- _Brief_: Write the records below out again exactly as given, with no images.

====== The data

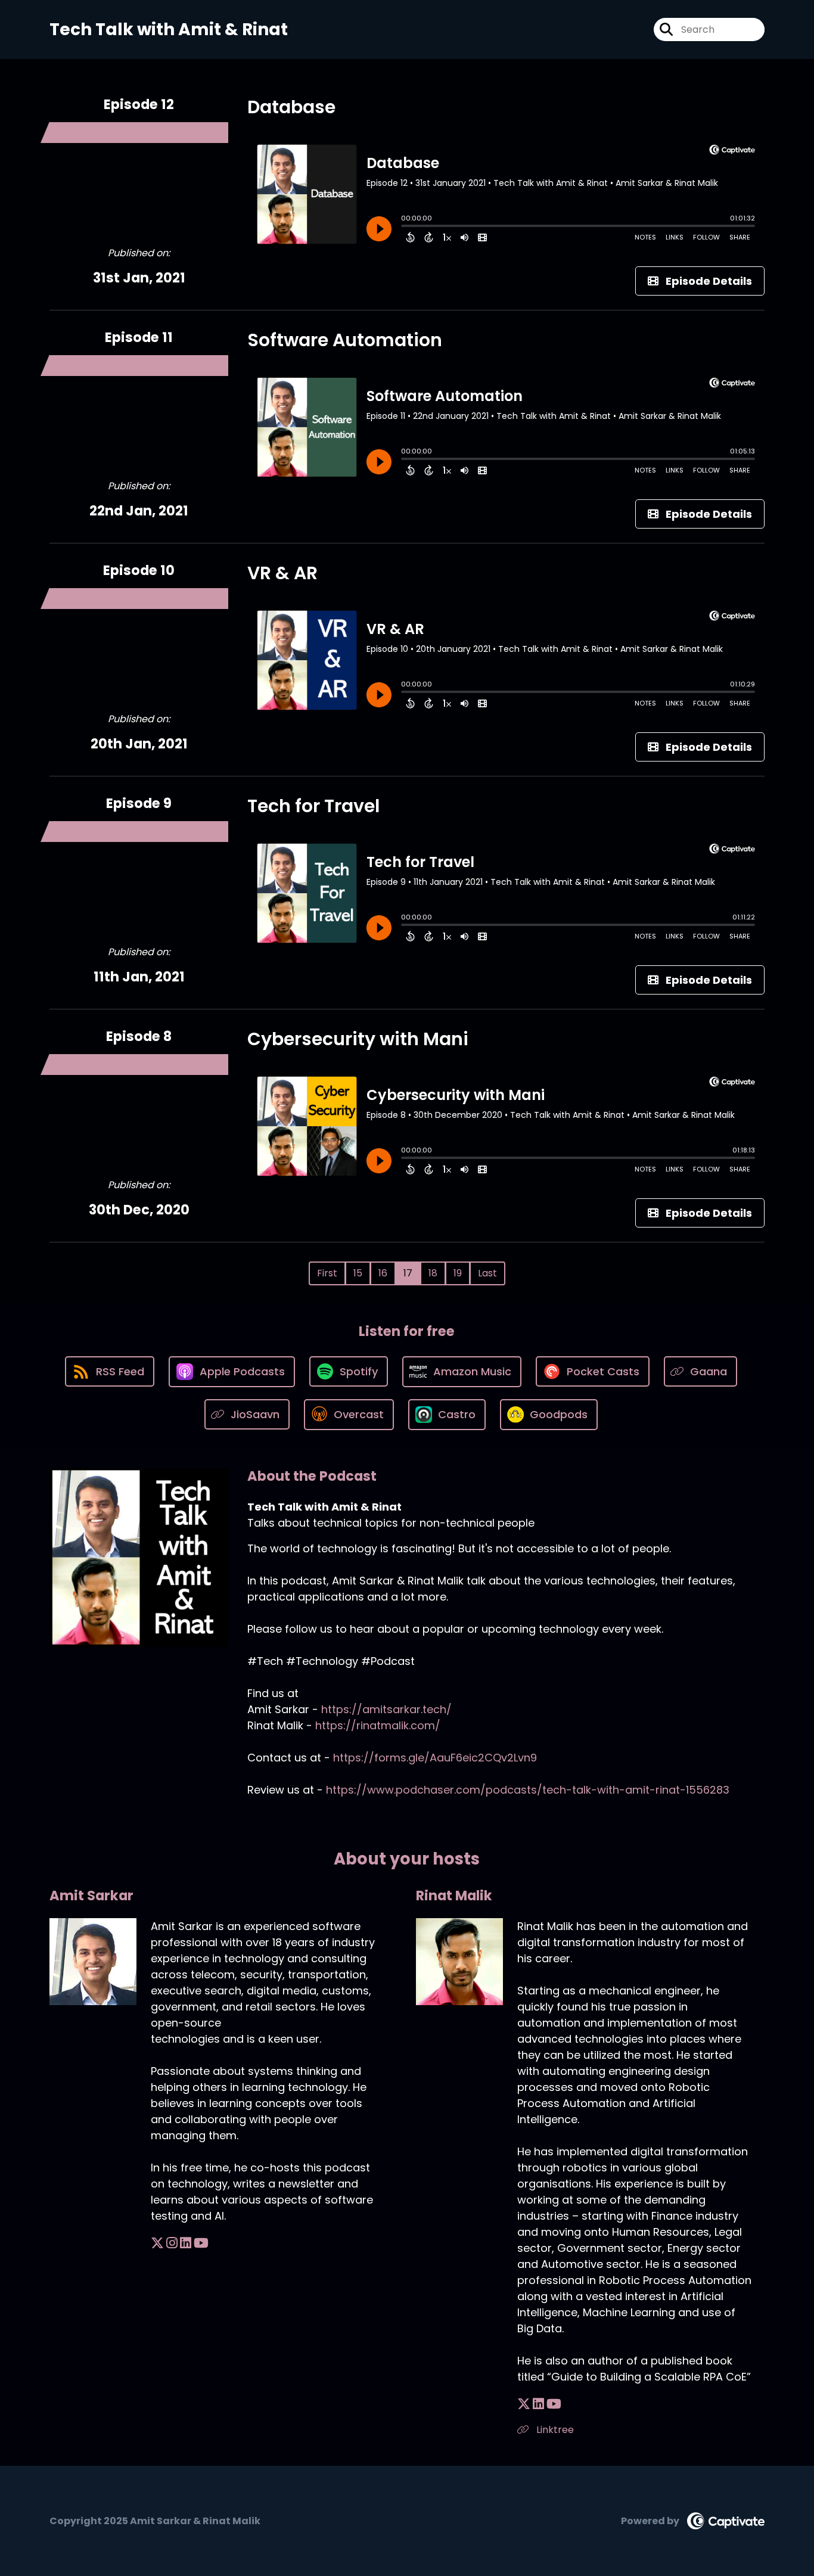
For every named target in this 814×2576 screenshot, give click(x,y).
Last (487, 1273)
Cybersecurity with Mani (357, 1039)
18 (432, 1273)
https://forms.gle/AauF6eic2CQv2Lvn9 (435, 1757)
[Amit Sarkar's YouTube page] (201, 2243)
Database (291, 107)
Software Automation (344, 340)
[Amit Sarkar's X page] (157, 2243)
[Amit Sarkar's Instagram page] (172, 2243)
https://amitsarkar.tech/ (386, 1709)
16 (382, 1273)
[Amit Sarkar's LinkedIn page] (185, 2243)
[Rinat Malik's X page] (523, 2404)
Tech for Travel (313, 806)
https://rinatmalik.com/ (377, 1725)
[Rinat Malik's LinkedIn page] (538, 2404)
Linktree (554, 2430)
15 (357, 1273)
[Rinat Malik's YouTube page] (553, 2404)
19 (457, 1273)
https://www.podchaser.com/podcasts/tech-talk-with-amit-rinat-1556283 (527, 1789)
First (327, 1273)
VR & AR (282, 573)
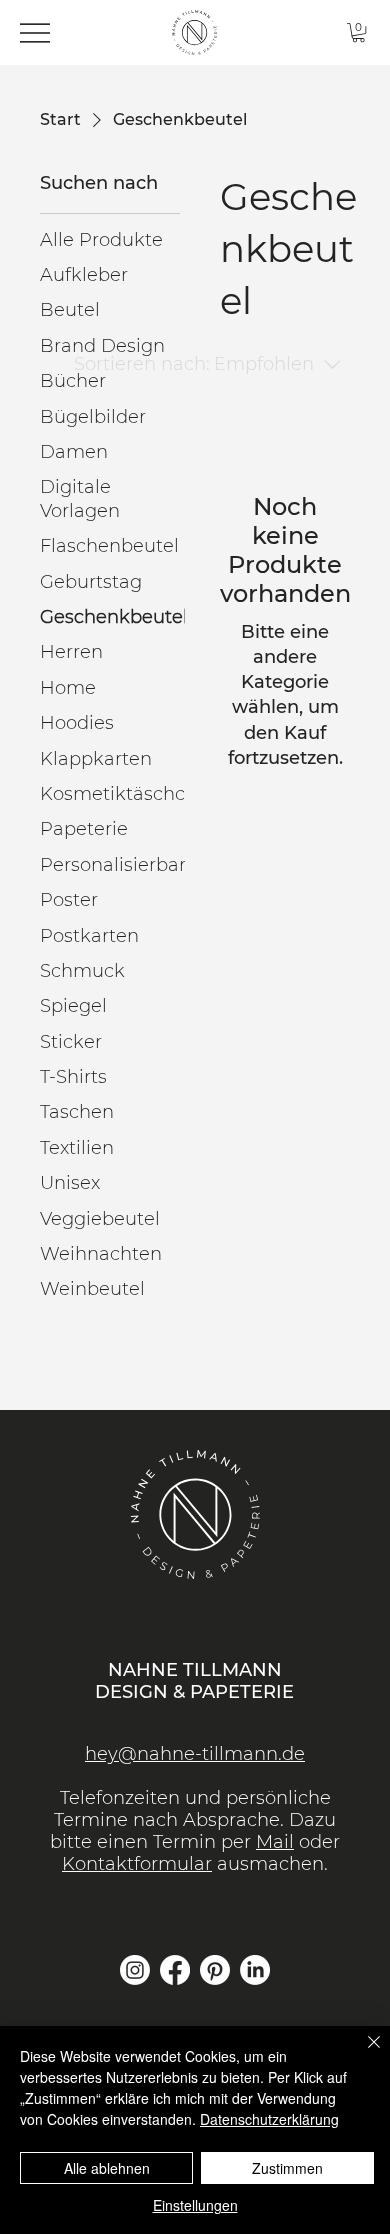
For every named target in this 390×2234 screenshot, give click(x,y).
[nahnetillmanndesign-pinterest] (215, 1970)
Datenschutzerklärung (269, 2119)
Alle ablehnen (107, 2168)
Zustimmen (287, 2168)
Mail (275, 1842)
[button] (358, 32)
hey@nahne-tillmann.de (195, 1754)
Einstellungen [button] (195, 2205)
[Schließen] (362, 2054)
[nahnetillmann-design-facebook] (175, 1970)
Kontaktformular (137, 1864)
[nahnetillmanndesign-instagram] (135, 1970)
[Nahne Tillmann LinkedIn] (255, 1970)
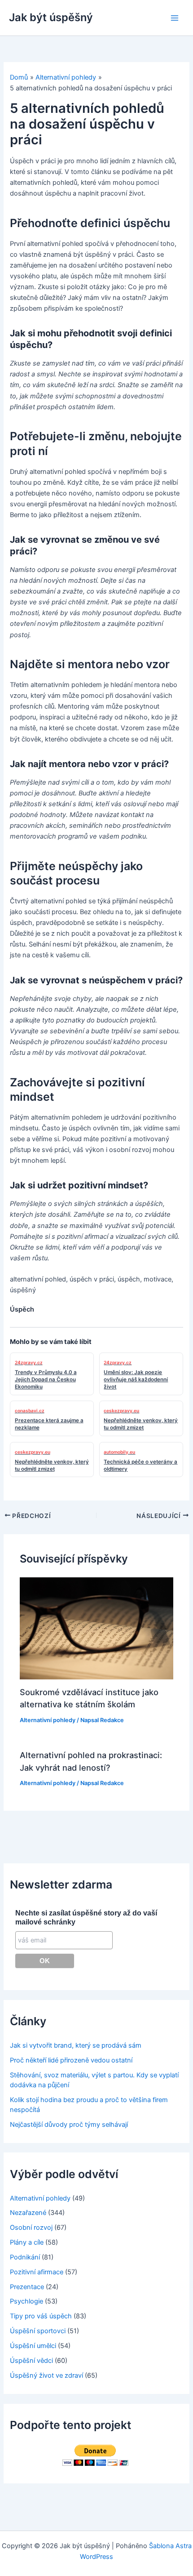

============

- _Task answer_:
For every named target in this 814×2576 screenshot, give click(x,y).
Last (487, 1273)
Cybersecurity with Mani (357, 1039)
18 (432, 1273)
https://forms.gle/AauF6eic2CQv2Lvn9 (435, 1757)
[Amit Sarkar's YouTube page] (201, 2243)
Database (291, 107)
Software Automation (344, 340)
[Amit Sarkar's X page] (157, 2243)
[Amit Sarkar's Instagram page] (172, 2243)
https://amitsarkar.tech/ (386, 1709)
16 (382, 1273)
[Amit Sarkar's LinkedIn page] (185, 2243)
[Rinat Malik's X page] (523, 2404)
Tech for Travel (313, 806)
https://rinatmalik.com/ (377, 1725)
[Rinat Malik's LinkedIn page] (538, 2404)
Linktree (554, 2430)
15 (357, 1273)
[Rinat Malik's YouTube page] (553, 2404)
19 (457, 1273)
https://www.podchaser.com/podcasts/tech-talk-with-amit-rinat-1556283 (527, 1789)
First (327, 1273)
VR & AR (282, 573)
For every named target in this 390×2234 screenshot, give click(x,y).
[nahnetillmanndesign-pinterest] (215, 1970)
Datenschutzerklärung (269, 2119)
Alle ablehnen (107, 2168)
Zustimmen (287, 2168)
Mail (275, 1842)
[button] (358, 32)
hey@nahne-tillmann.de (195, 1754)
Einstellungen [button] (195, 2205)
[Schließen] (362, 2054)
[nahnetillmann-design-facebook] (175, 1970)
Kontaktformular (137, 1864)
[nahnetillmanndesign-instagram] (135, 1970)
[Nahne Tillmann LinkedIn] (255, 1970)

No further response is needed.